# What you are asked to do
What is needed is a verbatim copy of each record below.

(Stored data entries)
========
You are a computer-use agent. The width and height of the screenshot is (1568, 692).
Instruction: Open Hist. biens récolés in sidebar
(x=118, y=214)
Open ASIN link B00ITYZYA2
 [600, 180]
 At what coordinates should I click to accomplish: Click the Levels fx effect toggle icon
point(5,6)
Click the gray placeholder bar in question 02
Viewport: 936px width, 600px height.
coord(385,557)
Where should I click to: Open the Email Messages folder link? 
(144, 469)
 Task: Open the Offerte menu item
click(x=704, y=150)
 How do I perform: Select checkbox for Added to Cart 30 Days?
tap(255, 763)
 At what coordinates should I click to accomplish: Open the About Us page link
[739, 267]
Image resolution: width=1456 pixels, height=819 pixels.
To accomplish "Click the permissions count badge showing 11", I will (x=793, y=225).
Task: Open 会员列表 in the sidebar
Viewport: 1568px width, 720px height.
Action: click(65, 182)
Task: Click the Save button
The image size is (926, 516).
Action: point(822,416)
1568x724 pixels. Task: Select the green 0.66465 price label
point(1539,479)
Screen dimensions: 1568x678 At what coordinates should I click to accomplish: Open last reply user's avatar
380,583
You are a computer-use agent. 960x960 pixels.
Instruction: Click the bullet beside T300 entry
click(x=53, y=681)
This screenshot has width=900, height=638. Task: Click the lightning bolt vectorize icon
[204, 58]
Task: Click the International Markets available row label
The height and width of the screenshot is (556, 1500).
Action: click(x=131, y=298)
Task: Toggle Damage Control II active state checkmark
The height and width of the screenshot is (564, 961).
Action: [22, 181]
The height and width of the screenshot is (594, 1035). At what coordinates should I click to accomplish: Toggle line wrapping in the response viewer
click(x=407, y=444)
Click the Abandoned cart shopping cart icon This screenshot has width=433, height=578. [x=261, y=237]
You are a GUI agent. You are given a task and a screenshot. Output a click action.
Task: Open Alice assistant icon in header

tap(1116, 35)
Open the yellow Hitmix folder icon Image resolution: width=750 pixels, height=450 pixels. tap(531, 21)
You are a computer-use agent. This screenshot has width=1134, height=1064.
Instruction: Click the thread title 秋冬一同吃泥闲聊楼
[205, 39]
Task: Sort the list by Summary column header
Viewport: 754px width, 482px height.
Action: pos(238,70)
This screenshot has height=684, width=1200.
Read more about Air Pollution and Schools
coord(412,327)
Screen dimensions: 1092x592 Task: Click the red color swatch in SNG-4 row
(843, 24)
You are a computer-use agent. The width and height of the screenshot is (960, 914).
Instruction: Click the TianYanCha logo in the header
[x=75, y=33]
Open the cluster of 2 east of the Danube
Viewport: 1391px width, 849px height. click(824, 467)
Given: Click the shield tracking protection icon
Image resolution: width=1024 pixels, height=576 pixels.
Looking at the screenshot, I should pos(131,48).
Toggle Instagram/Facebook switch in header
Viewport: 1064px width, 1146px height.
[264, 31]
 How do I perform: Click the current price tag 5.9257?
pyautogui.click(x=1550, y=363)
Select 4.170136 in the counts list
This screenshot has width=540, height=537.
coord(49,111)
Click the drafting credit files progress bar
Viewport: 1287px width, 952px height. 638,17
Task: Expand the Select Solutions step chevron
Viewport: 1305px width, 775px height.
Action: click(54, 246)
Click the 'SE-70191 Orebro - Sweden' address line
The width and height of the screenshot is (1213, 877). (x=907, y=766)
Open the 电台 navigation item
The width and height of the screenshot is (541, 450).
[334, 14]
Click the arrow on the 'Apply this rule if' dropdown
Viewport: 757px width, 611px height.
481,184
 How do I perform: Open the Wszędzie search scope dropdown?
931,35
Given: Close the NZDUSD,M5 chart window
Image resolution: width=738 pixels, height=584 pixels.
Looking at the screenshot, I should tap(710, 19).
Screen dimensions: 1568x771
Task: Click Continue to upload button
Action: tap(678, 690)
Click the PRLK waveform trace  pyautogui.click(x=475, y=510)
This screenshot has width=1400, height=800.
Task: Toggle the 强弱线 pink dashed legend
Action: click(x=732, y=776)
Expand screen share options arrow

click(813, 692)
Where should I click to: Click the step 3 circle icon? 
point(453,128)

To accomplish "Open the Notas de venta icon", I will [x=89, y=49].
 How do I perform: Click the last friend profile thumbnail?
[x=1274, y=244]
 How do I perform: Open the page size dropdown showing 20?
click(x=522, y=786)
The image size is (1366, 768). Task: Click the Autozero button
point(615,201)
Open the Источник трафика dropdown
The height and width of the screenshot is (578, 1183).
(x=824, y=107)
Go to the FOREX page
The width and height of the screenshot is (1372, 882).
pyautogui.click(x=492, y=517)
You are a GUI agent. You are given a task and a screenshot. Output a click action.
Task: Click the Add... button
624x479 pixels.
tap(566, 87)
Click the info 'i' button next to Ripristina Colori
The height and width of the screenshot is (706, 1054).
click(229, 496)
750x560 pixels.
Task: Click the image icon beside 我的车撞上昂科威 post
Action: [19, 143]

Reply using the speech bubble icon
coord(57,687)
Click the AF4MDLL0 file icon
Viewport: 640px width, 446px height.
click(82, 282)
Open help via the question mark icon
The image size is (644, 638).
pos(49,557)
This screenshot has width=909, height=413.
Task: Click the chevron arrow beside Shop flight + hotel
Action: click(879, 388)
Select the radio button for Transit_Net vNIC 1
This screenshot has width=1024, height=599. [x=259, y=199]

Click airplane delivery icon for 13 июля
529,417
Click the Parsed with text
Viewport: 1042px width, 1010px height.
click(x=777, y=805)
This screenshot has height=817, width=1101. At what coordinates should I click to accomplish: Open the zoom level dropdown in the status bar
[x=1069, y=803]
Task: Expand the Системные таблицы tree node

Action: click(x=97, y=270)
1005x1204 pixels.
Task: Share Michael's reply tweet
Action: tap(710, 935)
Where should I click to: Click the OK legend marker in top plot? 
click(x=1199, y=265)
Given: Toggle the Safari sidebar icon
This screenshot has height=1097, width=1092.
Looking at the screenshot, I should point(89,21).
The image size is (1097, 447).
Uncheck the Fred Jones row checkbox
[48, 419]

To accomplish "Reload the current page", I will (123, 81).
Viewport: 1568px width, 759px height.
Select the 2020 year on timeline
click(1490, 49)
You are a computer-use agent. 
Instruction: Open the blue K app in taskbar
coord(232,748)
========
# Task response
You are a computer-use agent. The width and height of the screenshot is (1568, 692).
Instruction: Open Hist. biens récolés in sidebar
(x=118, y=214)
Open ASIN link B00ITYZYA2
 [600, 180]
 At what coordinates should I click to accomplish: Click the Levels fx effect toggle icon
point(5,6)
Click the gray placeholder bar in question 02
Viewport: 936px width, 600px height.
coord(385,557)
Where should I click to: Open the Email Messages folder link? 
(144, 469)
 Task: Open the Offerte menu item
click(x=704, y=150)
 How do I perform: Select checkbox for Added to Cart 30 Days?
tap(255, 763)
 At what coordinates should I click to accomplish: Open the About Us page link
[739, 267]
Image resolution: width=1456 pixels, height=819 pixels.
To accomplish "Click the permissions count badge showing 11", I will (x=793, y=225).
Task: Open 会员列表 in the sidebar
Viewport: 1568px width, 720px height.
Action: click(65, 182)
Task: Click the Save button
The image size is (926, 516).
Action: point(822,416)
1568x724 pixels. Task: Select the green 0.66465 price label
point(1539,479)
Screen dimensions: 1568x678 At what coordinates should I click to accomplish: Open last reply user's avatar
380,583
You are a computer-use agent. 960x960 pixels.
Instruction: Click the bullet beside T300 entry
click(x=53, y=681)
This screenshot has width=900, height=638. Task: Click the lightning bolt vectorize icon
[204, 58]
Task: Click the International Markets available row label
The height and width of the screenshot is (556, 1500).
Action: click(x=131, y=298)
Task: Toggle Damage Control II active state checkmark
The height and width of the screenshot is (564, 961).
Action: [22, 181]
The height and width of the screenshot is (594, 1035). At what coordinates should I click to accomplish: Toggle line wrapping in the response viewer
click(x=407, y=444)
Click the Abandoned cart shopping cart icon This screenshot has width=433, height=578. [x=261, y=237]
You are a GUI agent. You are given a task and a screenshot. Output a click action.
Task: Open Alice assistant icon in header

tap(1116, 35)
Open the yellow Hitmix folder icon Image resolution: width=750 pixels, height=450 pixels. tap(531, 21)
You are a computer-use agent. This screenshot has width=1134, height=1064.
Instruction: Click the thread title 秋冬一同吃泥闲聊楼
[205, 39]
Task: Sort the list by Summary column header
Viewport: 754px width, 482px height.
Action: pos(238,70)
This screenshot has height=684, width=1200.
Read more about Air Pollution and Schools
coord(412,327)
Screen dimensions: 1092x592 Task: Click the red color swatch in SNG-4 row
(843, 24)
You are a computer-use agent. The width and height of the screenshot is (960, 914).
Instruction: Click the TianYanCha logo in the header
[x=75, y=33]
Open the cluster of 2 east of the Danube
Viewport: 1391px width, 849px height. click(824, 467)
Given: Click the shield tracking protection icon
Image resolution: width=1024 pixels, height=576 pixels.
Looking at the screenshot, I should pos(131,48).
Toggle Instagram/Facebook switch in header
Viewport: 1064px width, 1146px height.
[264, 31]
 How do I perform: Click the current price tag 5.9257?
pyautogui.click(x=1550, y=363)
Select 4.170136 in the counts list
This screenshot has width=540, height=537.
coord(49,111)
Click the drafting credit files progress bar
Viewport: 1287px width, 952px height. 638,17
Task: Expand the Select Solutions step chevron
Viewport: 1305px width, 775px height.
Action: click(54, 246)
Click the 'SE-70191 Orebro - Sweden' address line
The width and height of the screenshot is (1213, 877). (x=907, y=766)
Open the 电台 navigation item
The width and height of the screenshot is (541, 450).
[334, 14]
Click the arrow on the 'Apply this rule if' dropdown
Viewport: 757px width, 611px height.
481,184
 How do I perform: Open the Wszędzie search scope dropdown?
931,35
Given: Close the NZDUSD,M5 chart window
Image resolution: width=738 pixels, height=584 pixels.
Looking at the screenshot, I should tap(710, 19).
Screen dimensions: 1568x771
Task: Click Continue to upload button
Action: tap(678, 690)
Click the PRLK waveform trace  pyautogui.click(x=475, y=510)
This screenshot has width=1400, height=800.
Task: Toggle the 强弱线 pink dashed legend
Action: click(x=732, y=776)
Expand screen share options arrow

click(813, 692)
Where should I click to: Click the step 3 circle icon? 
point(453,128)

To accomplish "Open the Notas de venta icon", I will [x=89, y=49].
 How do I perform: Click the last friend profile thumbnail?
[x=1274, y=244]
 How do I perform: Open the page size dropdown showing 20?
click(x=522, y=786)
The image size is (1366, 768). Task: Click the Autozero button
point(615,201)
Open the Источник трафика dropdown
The height and width of the screenshot is (578, 1183).
(x=824, y=107)
Go to the FOREX page
The width and height of the screenshot is (1372, 882).
pyautogui.click(x=492, y=517)
You are a GUI agent. You are given a task and a screenshot. Output a click action.
Task: Click the Add... button
624x479 pixels.
tap(566, 87)
Click the info 'i' button next to Ripristina Colori
The height and width of the screenshot is (706, 1054).
click(229, 496)
750x560 pixels.
Task: Click the image icon beside 我的车撞上昂科威 post
Action: [19, 143]

Reply using the speech bubble icon
coord(57,687)
Click the AF4MDLL0 file icon
Viewport: 640px width, 446px height.
click(82, 282)
Open help via the question mark icon
The image size is (644, 638).
pos(49,557)
This screenshot has width=909, height=413.
Task: Click the chevron arrow beside Shop flight + hotel
Action: click(879, 388)
Select the radio button for Transit_Net vNIC 1
This screenshot has width=1024, height=599. [x=259, y=199]

Click airplane delivery icon for 13 июля
529,417
Click the Parsed with text
Viewport: 1042px width, 1010px height.
click(x=777, y=805)
This screenshot has height=817, width=1101. At what coordinates should I click to accomplish: Open the zoom level dropdown in the status bar
[x=1069, y=803]
Task: Expand the Системные таблицы tree node

Action: click(x=97, y=270)
1005x1204 pixels.
Task: Share Michael's reply tweet
Action: tap(710, 935)
Where should I click to: Click the OK legend marker in top plot? 
click(x=1199, y=265)
Given: Toggle the Safari sidebar icon
This screenshot has height=1097, width=1092.
Looking at the screenshot, I should point(89,21).
The image size is (1097, 447).
Uncheck the Fred Jones row checkbox
[48, 419]

To accomplish "Reload the current page", I will (123, 81).
Viewport: 1568px width, 759px height.
Select the 2020 year on timeline
click(1490, 49)
You are a computer-use agent. 
Instruction: Open the blue K app in taskbar
coord(232,748)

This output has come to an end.